A Critical Review on the Significance of XML Analysis Technique

Exploring the Challenges and Opportunities of XML Parsing Techniques

by Sakshi Arora*,

- Published in International Journal of Information Technology and Management, E-ISSN: 2249-4510

Volume 14, Issue No. 1, Feb 2019, Pages 10 - 13 (4)

Published by: Ignited Minds Journals


ABSTRACT

Internet has become the main aspect for searching and transfer of information. For the same reason, it requires a language to represent and transfer information. XML (eXtensible Markup Language) acts as the standard for representing and interchanging data and information on web. The core operation performed on XML document is parsing. Parsing is used to access and manipulate XML data. But this parsing process is also one of the biggest hindrance in the development of XML. This paper is a review of different parsing techniques which are used to perform the core operation on XML document.

KEYWORD

XML Analysis Technique, Internet, information, language, representing, transferring, XML, data, interchanging, web, parsing, access, manipulate, development, review, techniques

I. INTRODUCTION

XML stands for extensible Markup Language, is derived from SGML (Standard Generalized Markup Language) and is a meta-language. It is broadly used for interchange and representation of data on web. XML is playing important role in web services and commercial workloads. Because of this it is important for data servers and web servers to process XML document. Processing of XML file completes in four steps namely Parsing, Access, Modification and Serialization.
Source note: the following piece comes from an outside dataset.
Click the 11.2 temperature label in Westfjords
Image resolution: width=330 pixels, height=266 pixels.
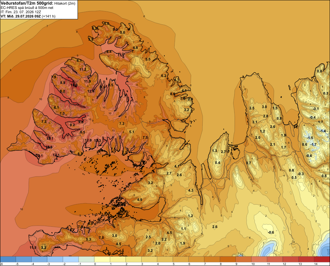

Figure 1. XML Processing Stages

Parsing is the core operation performed on XML document. Though XML is easy to understand, its parsing causes various bottlenecks in the real-world environment [9]. Small files can be parsed easily but for large file size, it is difficult to parse them without degrading the performance of the parser. By keeping this in mind, parallel processing is used to boost the performance of XML parsing of large files [7,8]. There are different models for XML parsing. Document Object Model (DOM) uses tree structure for storing parsed data, Virtual Token Descriptor (VTD) uses integer array, Simple API for XML (SAX) and Streaming API for XML (StAX) create sequence of events for parsing. VTD did not create any object as it works via integer array while DOM, SAX, StAX creates objects for the representation of data.

II. LITERATURE REVIEW

Parsing is the main operation performed on XML document before navigation, query and manipulation. Also, high performance XML parsing is used to carry the operation [8]. In 2003, Nicola, M. and John, J. explains bottleneck of XML parsing across few commercial database applications. For a database transaction, the computational cost is increased twice or trice by parsing even a small XML document [9]. In 2006, Tong, T. et al, gave their reviews about the XML parser. According to their study, tree-based approach is not feasible for large size XML documents because it requires memory to store the entire document and for bigger files, it can easily run out of memory [4]. In 2009, Lan Xiaoji et. al. explains a new parsing model named VTD-XML. It is an open source model, based on the technique called Virtual Token Descriptor (VTD). Major characteristics of this model is random access capability, high performance and low memory usage [11]. In 2010, Gong Li et. al. suggests a model to perform data exchange between XML document and relational database. With the help of tree-branch symbiosis algorithm, the efficiency of DOM building will be promoted significantly [12]. In 2012, Ma Jianliang et. al. proposed a design of a parallel speculative DOM-based XML parser (PSDXP) which is implemented with the help of Field Programmable Gate Array (FPGA). This

In 2015, V. M. Deshmukh and G.R. Bamnote perform an empirical analysis of different parsers (DOM,SAX, PULL Parser, VTD etc.) for an android based application. Also, they proposed a new model SRDOM which is based on structure recurrence and suggested that SRDOM is 9 times faster as compared to the DOM parser in presence of redundant structure [14]. In 2016, Rashmi P.Sonar and M.S. Ali presents detail analysis of XML parser for embedded systems. They proposed iXML model for embedded systems which uses inline method for parsing. It identifies the structure of the document and then the attributes of the tokens are identified. Further, attributes are checked for the well formedness of the document. Significant improvement in terms of time is measured using this novel approach [15].

III. PARSER OVERVIEW

3.1 Various Parsing Techniques

Mainly two technologies are used for XML parsing of data. First one is SAX (Simple API for XML) [1] and the other is DOM (Document Object Model) [2]. SAX is an event-based technique which uses serial-access mechanism for parsing the XML document. It considers XML data as stream and callback functions are invoked by the application for processing. On the other hand, DOM is an object-oriented model. Data structure is used to represent parsing of XML document. It uses tree structure to represent parsed data and once it is created, further manipulations are done dynamically on the data structure. If both the mechanisms are compared, DOM is much complex and hence slower than SAX.To increase the performance time in DOM parser, ache is used as a temporary file [5]. Data is stored in cache file after fetched from the main database. This approach is very efficient as compared to the initial model as it reduces the fetching time of data, hence increasing the overall performance.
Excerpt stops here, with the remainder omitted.